With the US invasion and the removal of the Taliban regime from the Afghan capital Kabul came new opportunities for archaeological excavation in Afghanistan, renewing a tradition that had all but ground to a halt with the Soviet invasion in 1979 and then the period of Civil War that escalated following the withdrawal of Soviet forces in 1989. Much of the country, and most of central Kabul, was destroyed in the Civil War, causing irreparable losses to the country’s heritage.
That tradition of archaeological study and excavation had been associated most with France and particularly with the DAFA – the Délégation Archéologique Française en Afghanistan – that was set up at the request of Afghan king Amanullah in 1922 in order to develop archaeological expertise in Afghanistan. The Afghan government of the time, having memories of fighting multiple wars against the British, did not want to risk a British presence in the country despite the high reputation of the Archaeological Survey of India in what was then British India.
When it became possible for Western archaeological teams to work again in Afghanistan following the removal of the Taliban regime in 2001, the DAFA almost immediately returned to the country to take up from where it had left off some two decades earlier. At the same time, international interest in the country’s history and culture, already high, was stimulated by two important exhibitions in Paris in the first decade of the century that later went on world tours. They pointed to what had been lost, but also celebrated what had been saved, during the upheavals in Afghanistan.

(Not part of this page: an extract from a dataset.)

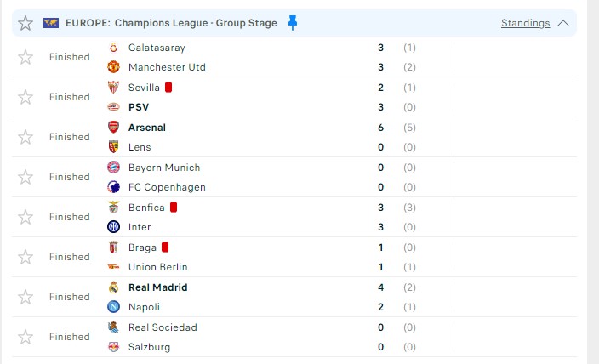Click the red card indicator next to Benfica

(174, 208)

They form the backdrop to a new exhibition at the Musée Guimet in Paris that reviews the history of the DAFA’s work in Afghanistan from its foundation in the early 1920s to the present. Entitled Afghanistan, ombres et légendes and running until 6 February, it provides not only a survey of the DAFA’s work and the important discoveries with which it has been associated, but also an account of the early history of what is now Afghanistan told through the excavations that allowed this to be pieced together.
Full of photographs and other records of the excavations – unfortunately often of sites now lost as a result of conflict – as well as of a succession of major pieces from the Musée Guimet’s own collections, the exhibition gives visitors a historical overview of this astonishingly beautiful country. Its heritage bears witness to the role it has played for millennia as a crossing point between East and West and as the home of successive civilisations from the Graeco-Buddhist to the Islamic.

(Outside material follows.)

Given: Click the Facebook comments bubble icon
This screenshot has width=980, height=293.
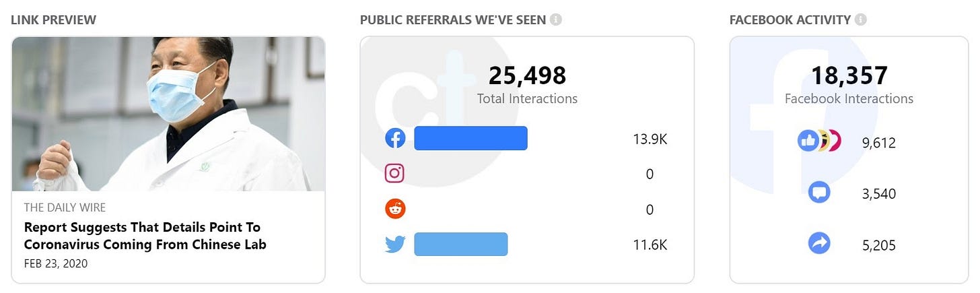Looking at the screenshot, I should coord(819,193).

It draws upon the two earlier exhibitions, also at the Musée Guimet, that marked the re-opening of Afghanistan to outside teams after 2001. The first of these, Afghanistan, une histoire millénaire, an exhibition of mostly Graeco-Buddhist materials (reviewed in the Weekly in March 2002), served as a reminder that Afghanistan, at a geographical crossroads of southwest Asia, once witnessed the armies of Alexander the Great as they passed through the region on their way to India in the 4th century BCE. The region hosted first a Hellenistic and then a Graeco-Buddhist civilisation from the death of Alexander to the early centuries CE.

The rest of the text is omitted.